На Андрианова повеяло Крестами, когда он услышал, как понимал майора Христич. На Ивана Федоровича нава­лилась каменно-могильная тяжесть тюремных стен и по­толков, сдавленность коридоров, отнюдь не узких. Порасспросив Христича, он с облегчением подумал, что не мог за пять-шесть минут разговора с курсантами изречь какую-либо крамолу майор Висхонь. Этот не столько обстре­лянный, сколько перестрелянный человек, когда-то, как Христич, оторванный от земли, просто высказал свое мнение о связи людей с землей, которую они обрабатывают плугом, бороной, лопатой. Майор за время службы столько раз зарывался в землю и столько часов провел в ней зарытым, что, наверное, мог считать себя заключенным, брошенным в одиночную или общую камеру земляной тюрьмы, отсюда и только ему свойственный особый взгляд на человека, обреченного на привязанность к лугу, пашне, лесу. Нет, не мог он говорить что-либо политически вредное. Говорила растревоженная душа Христича, чего уж никак от него не ожидал Иван Федорович. Командир Третьей роты ужом вился около Фалина, на лету ловил указания, для того чтоб не выполнять их, чтоб следовать себе, жить по своему хитрому и рассудительному крестьянскому уму. Но что-то зрело в душе, набухало – и прорвалось наконец. Понизив голос до шепота, сев рядом на койку, Христич заговорил о первых месяцах войны, о великом драпе на восток и о том, что немца остановил мужик, русский мужик, которого все время обманывали, все – начиная от царей и кончая нарко­мами, не давали ему землю! Не давали! А если и давали, то тут же отбирали, разоряя вчистую. Война, только война предоставила ему землю, в полное и безраздельное пользо­вание, во владение навсегда и навечно. Ту землю, в которой он прятался от пуль и снарядов, от танков и самолетов. В траншее и в окопе сбылась вековая мечта хлебороба, он получил крохотный надел, и он по-хозяйски использовал этот клочок, он защищал его от тех, кто хотел на дармов­щинку отхватить эту землю, от немцев. Поэтому и не побежал русский мужик за Волгу, на Урал. А если б этой землей он владел и до войны, то дальше Десны и Днепра немецкие танки не покатилась бы.

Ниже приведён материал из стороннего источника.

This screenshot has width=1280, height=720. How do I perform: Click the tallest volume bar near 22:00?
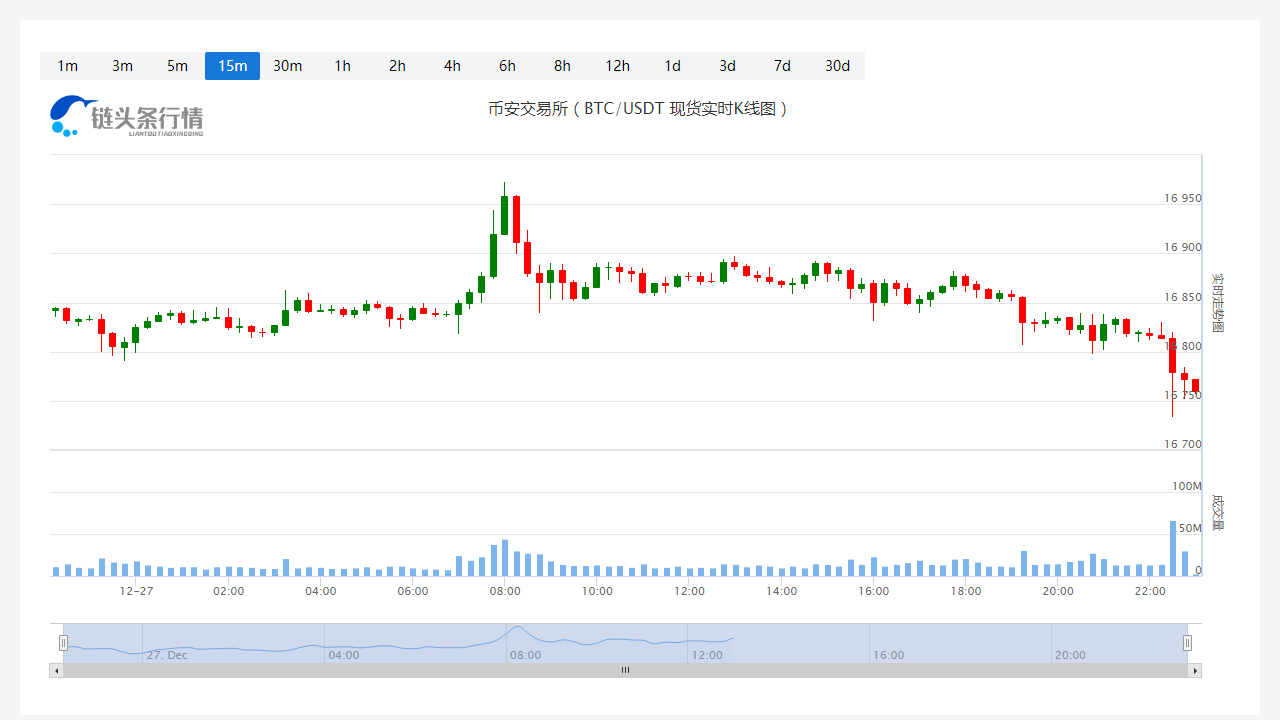1173,548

Вот какие сумасшедшие мысли навеял Христичу окоп­ный вояка Висхонь, и от услышанного бреда Ивану Федо­ровичу стало нехорошо, словно открылась в Крестах дверь камеры и прозвучала его фамилия. И Висхонь и Христич имели свои миры, которые они не желали вплетать в энкавэдэшные узоры, и стали ему симпатичны – Висхонь и Христич, и Калинниченко стал мил, потому что из библейских времен принес тот мужскую любовь к брату.

– Опомнись, – сказан он Христичу. – Успокойся. Ничего ты не слышал, И никто ничего не слышал. Договорились?

Христич посидел еще немного, помолчал, а потом встал и как бы вернулся к жизни по строевому уставу.

– Я-то, положим, не услышал, А рота моя? Она ведь у меня до того хорошая, что опаска берет, грамотная очень, такие бравые парни, а… Рухнутые, говорят у нас в Белоруссии. Третья рота ничего не поняла в негромкой речи Висхоня. Эти городские ребята под «землей» подразумевали не пло­доносящий слой почвы, а сушу в отличие от рек, морей и озер. Им на руках бы носить майора, который обучил их нехитрому способу выживать на передовой. Они же – возненавидели его, о чем с горечью поведал Андрианову их командир. «За что они его так?» – спрашивал Христич себя, Андрианова и еще неведомо кого.

Утром следующего дня чуть замешкалась в казарме Первая рота, и Третья, повинуясь порыву, сама выстрои­лась, без команды, и, что от нее никто ожидать не мог, пошла в столовую, завтракать не во вторую, а в первую смену. У входа она столкнулась с заспешившей Первой ротой. Предотвращая давку в дверях, дежурный по кухне собою заслонил вход и – позвал на помощь дежурного по курсам. Роты приставили ногу и ждали. Никто не хотел уступать. Ни одного офицера в строю, они уже завтракали. «Третья рота… кру-гом!» – скомандовал дежурный по кур­сам. И тут же: «Первая… в столовую… шагом!.. марш!»